I am using Amazon ECS on AWS Fargate, My instances can access the internet, but the connection drops after 350 seconds. On average, out of 100 times, my service is getting ConnectionResetError: [Errno 104] Connection reset by peer error approximately 5 times. I found a couple of suggestions to fix that issue on my server-side code, see here and here
Cause
If a connection that's using a NAT gateway is idle for 350 seconds or more, the connection times out.
When a connection times out, a NAT gateway returns an RST packet to any resources behind the NAT gateway that attempt to continue the connection (it does not send a FIN packet).
Solution
To prevent the connection from being dropped, you can initiate more traffic over the connection.
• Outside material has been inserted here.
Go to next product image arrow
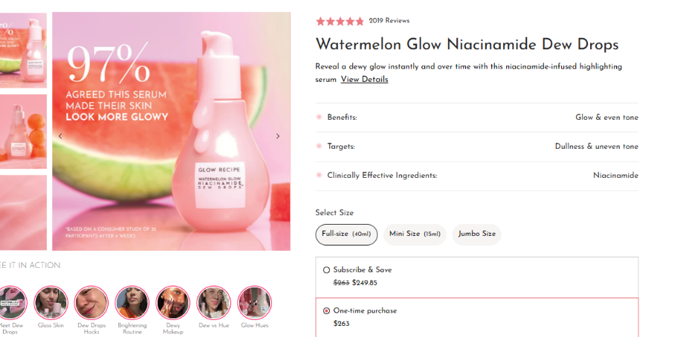The height and width of the screenshot is (337, 689). pyautogui.click(x=278, y=136)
Alternatively, you can enable TCP keepalive on the instance with a value less than 350 seconds.
Existing Code:
url = "url to call http"
params = {
"year": year,
"month": month
}
response = self.session.get(url, params=params)
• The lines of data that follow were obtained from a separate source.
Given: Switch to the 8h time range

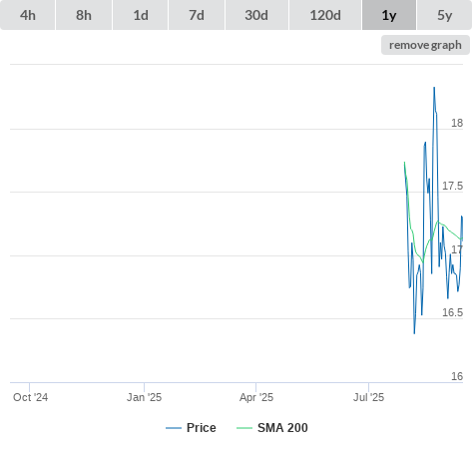Looking at the screenshot, I should coord(84,15).
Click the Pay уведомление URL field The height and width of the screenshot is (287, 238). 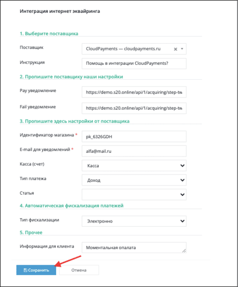pyautogui.click(x=134, y=92)
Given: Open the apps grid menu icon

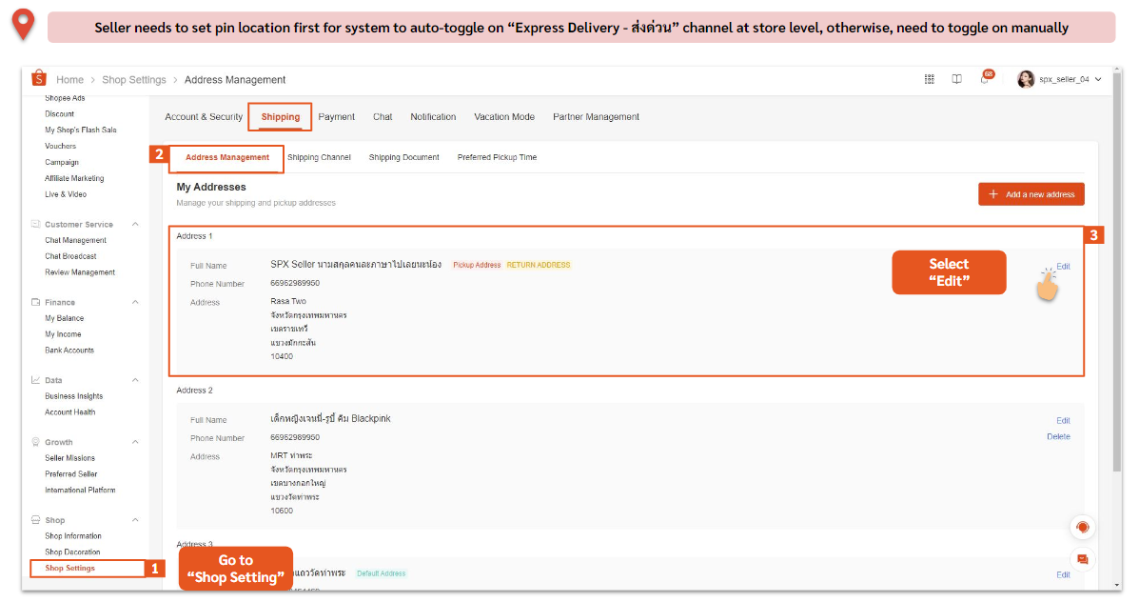Looking at the screenshot, I should [930, 79].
To fix that I am currently using a band-aid retry logic solution using tenacity,
@retry(
retry=(
retry_if_not_exception_type(
HTTPError
) # specific: requests.exceptions.ConnectionError
),
reraise=True,
wait=wait_fixed(2),
stop=stop_after_attempt(5),
)
def call_to_api():
url = "url to call HTTP"
params = {
"year": year,
"month": month
}
response = self.session.get(url, params=params)
So my basic question is how can I use python requests correctly to do any of the below solutions,
Close the connection before 350 seconds of inactivity
Enable Keep-Alive for TCP connections